Controlling ETEC colonization on cultures of an intestinal pig cell line with a T4-like phage

Abstract

Enterotoxigenic Escherichia coli (ETEC) colonizes the intestine of young pigs causing severe diarrhoea and consequently bringing high producing costs. The rise of antibiotic selective pressure together with on-going limitation on their use demands news strategies to tackle this pathology. The pertinence of using phages to tackle this problematic is being explored, and in this work, the efficacy of a T4-like phage vB_EcoM_FJ1 (FJ1) in reducing the load of ETEC O9:H9 (Sta, F5/F41) was assessed. FJ1 has a 170,053 bp genome, and of the 270 coding sequences none corresponds to identified undesirable proteins, such as integrases or transposases. Envisaging the oral application to piglets, FJ1 was previously encapsulated on CaCO3/alginate. Assays were performed on 15-day cultures of the intestinal pig cell line IPEC-1 seeded in transwell inserts. Phage treatment occurred 2 hours after ETEC infection, when, in average, 5x105 CFU.cm-2 were adhered to cultured cells. Encapsulated phage provided reductions of, approximately, 2.3 Log CFU.cm-2 and 2.8 Log CFU.cm-2 on adhered bacteria, respectively 3 and 6 hours after administration.
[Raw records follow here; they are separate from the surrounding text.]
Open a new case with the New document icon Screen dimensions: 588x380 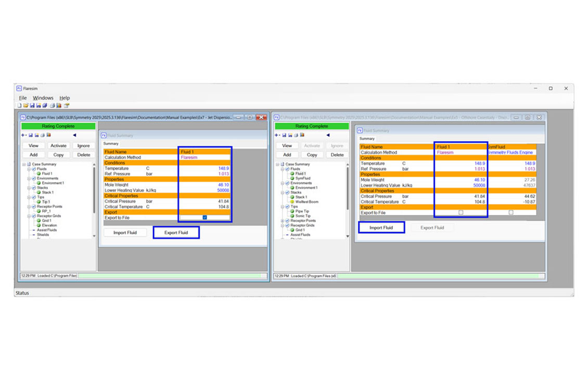tap(19, 106)
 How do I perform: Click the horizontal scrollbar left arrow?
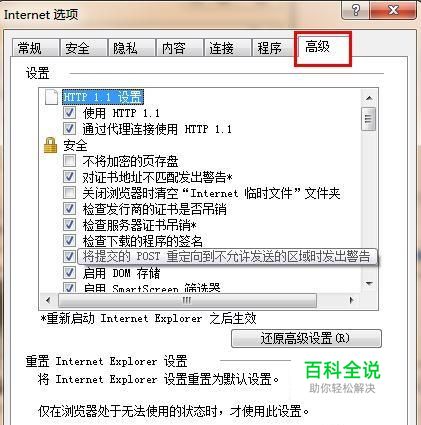(49, 300)
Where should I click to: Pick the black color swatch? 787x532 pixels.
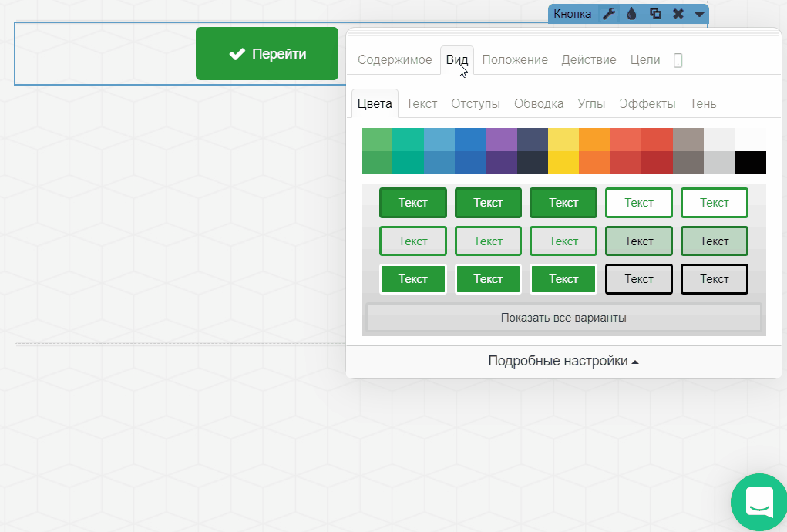click(x=750, y=163)
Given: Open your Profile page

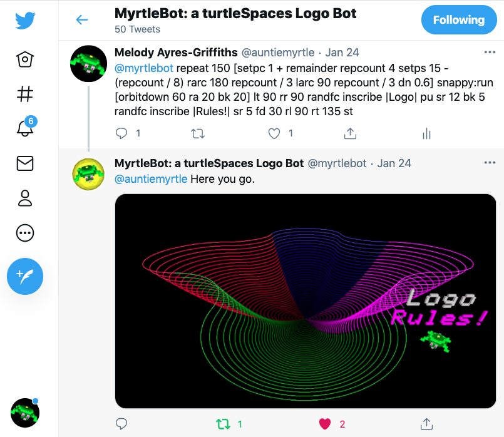Looking at the screenshot, I should (x=25, y=198).
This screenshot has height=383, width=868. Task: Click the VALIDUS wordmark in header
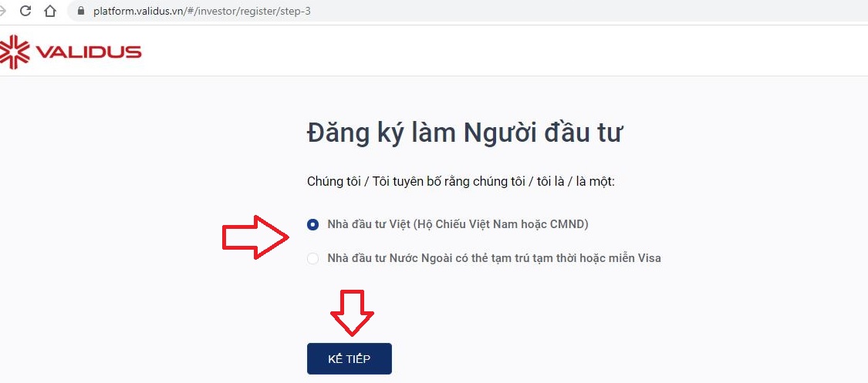89,52
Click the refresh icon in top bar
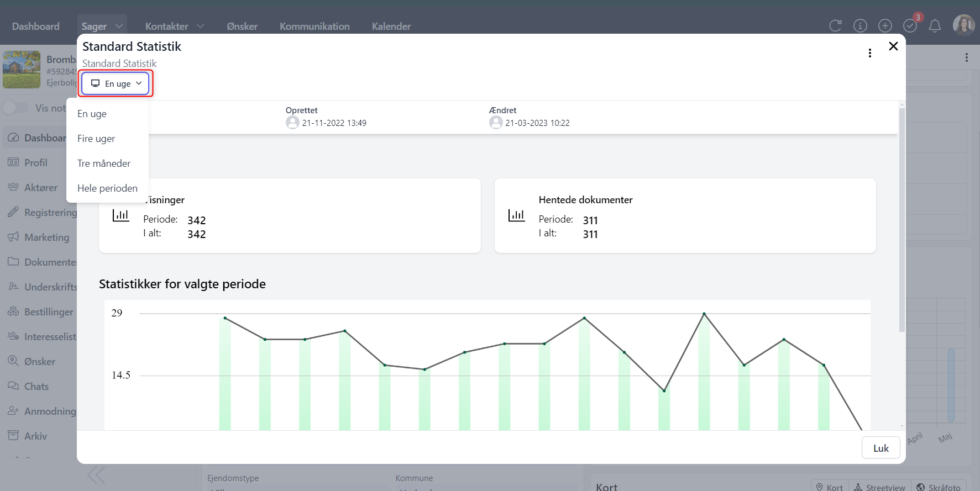The image size is (980, 491). tap(835, 26)
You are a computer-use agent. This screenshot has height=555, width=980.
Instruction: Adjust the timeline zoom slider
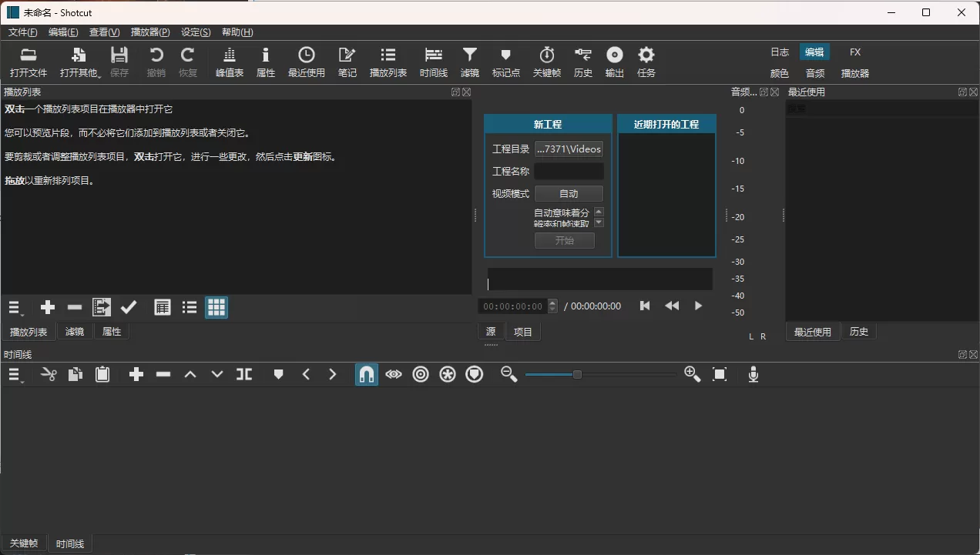576,374
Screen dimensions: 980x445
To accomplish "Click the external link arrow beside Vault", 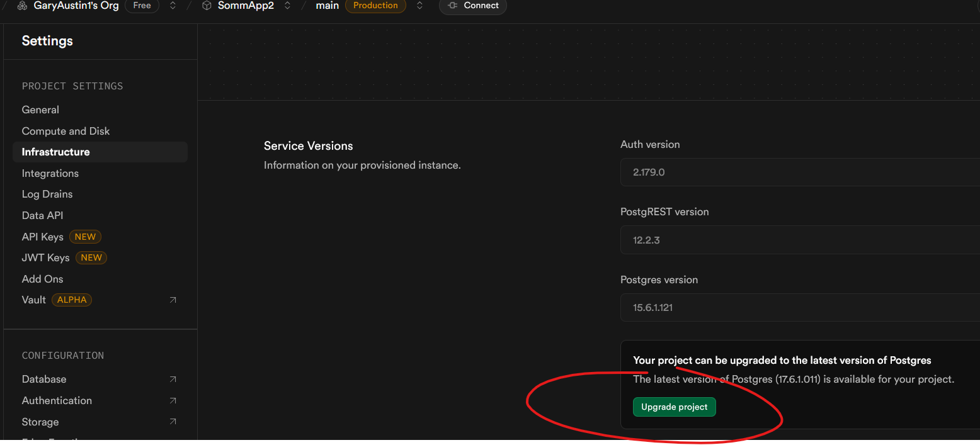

The repeated exposure of the host to FJ1 led to the emergence of phage-insensitive mutants, phenotype that brought fitness costs to the host strain: they were 70% more vulnerable to the pig complement system and less efficient in adhering to cultured cells (in about 90%). Overall, FJ1 is presented here as promising to fight against ETEC infections through oral administration to piglets.